— start of DATA RECORDS —
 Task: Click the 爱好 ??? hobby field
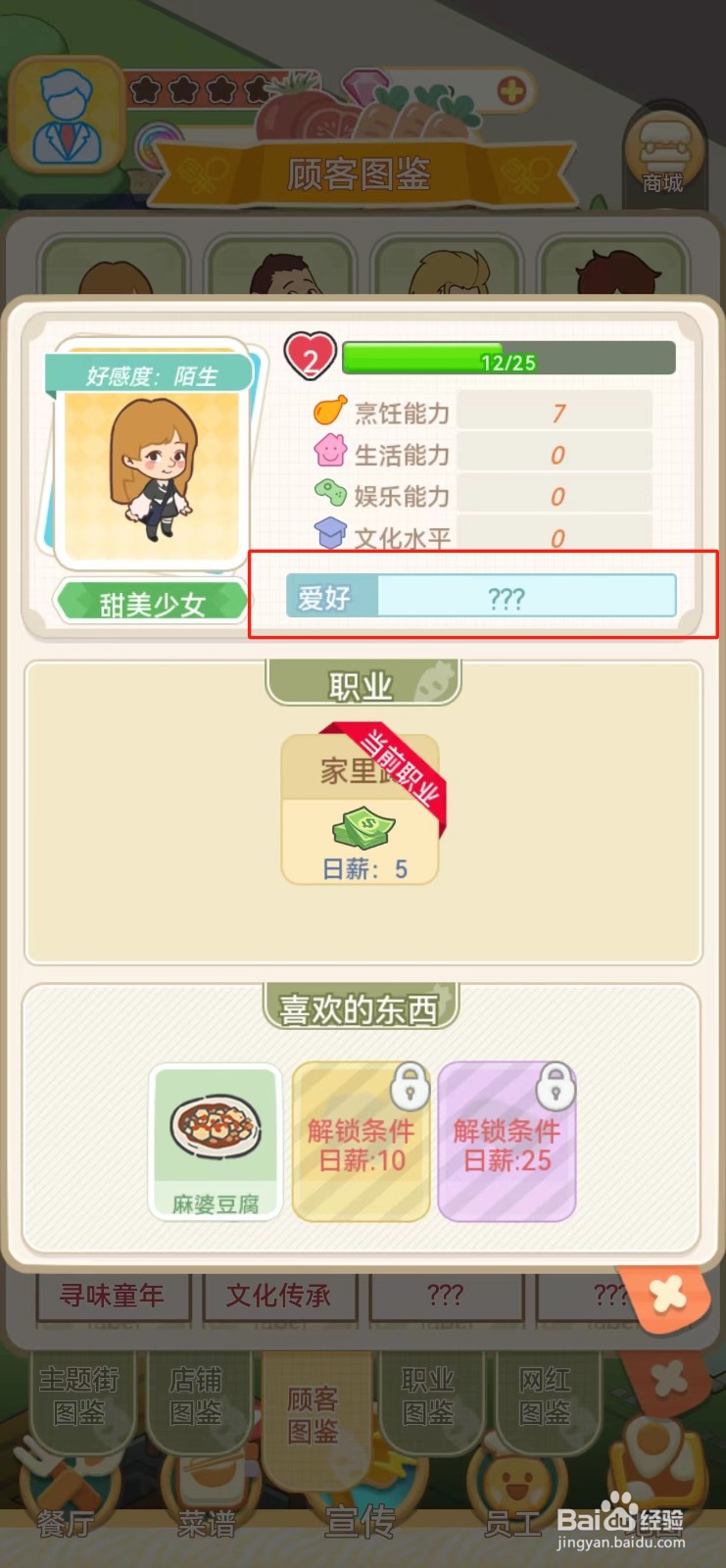(481, 596)
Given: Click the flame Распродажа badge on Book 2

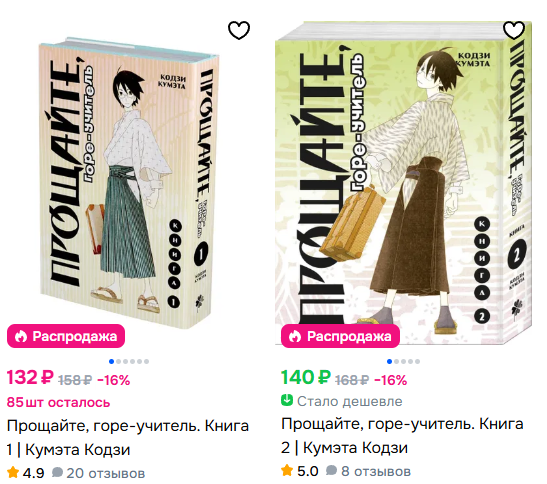Looking at the screenshot, I should [340, 336].
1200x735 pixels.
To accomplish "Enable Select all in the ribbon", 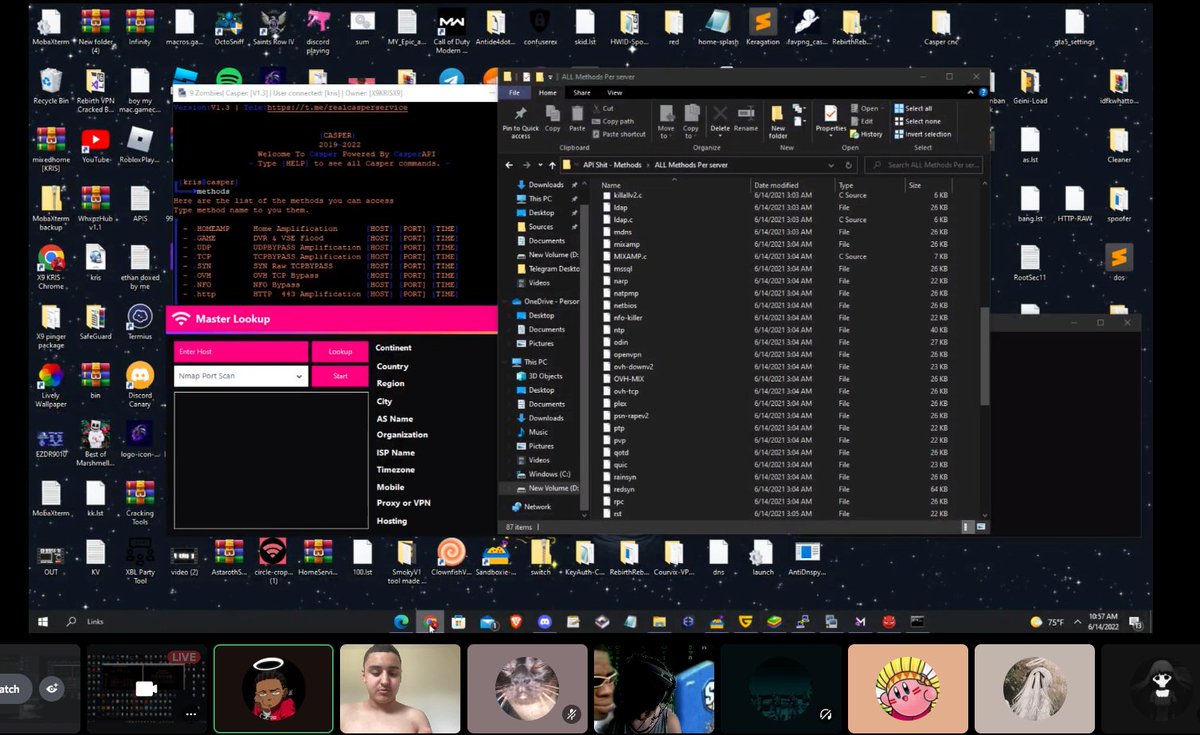I will [x=919, y=107].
— end of DATA RECORDS —
WHAT YOU SHOULD DO ->
Which lines above contain the word "Click"? Find each one and copy it in full.

RESULT ->
 Task: Click the 爱好 ??? hobby field
Given: Click the flame Распродажа badge on Book 2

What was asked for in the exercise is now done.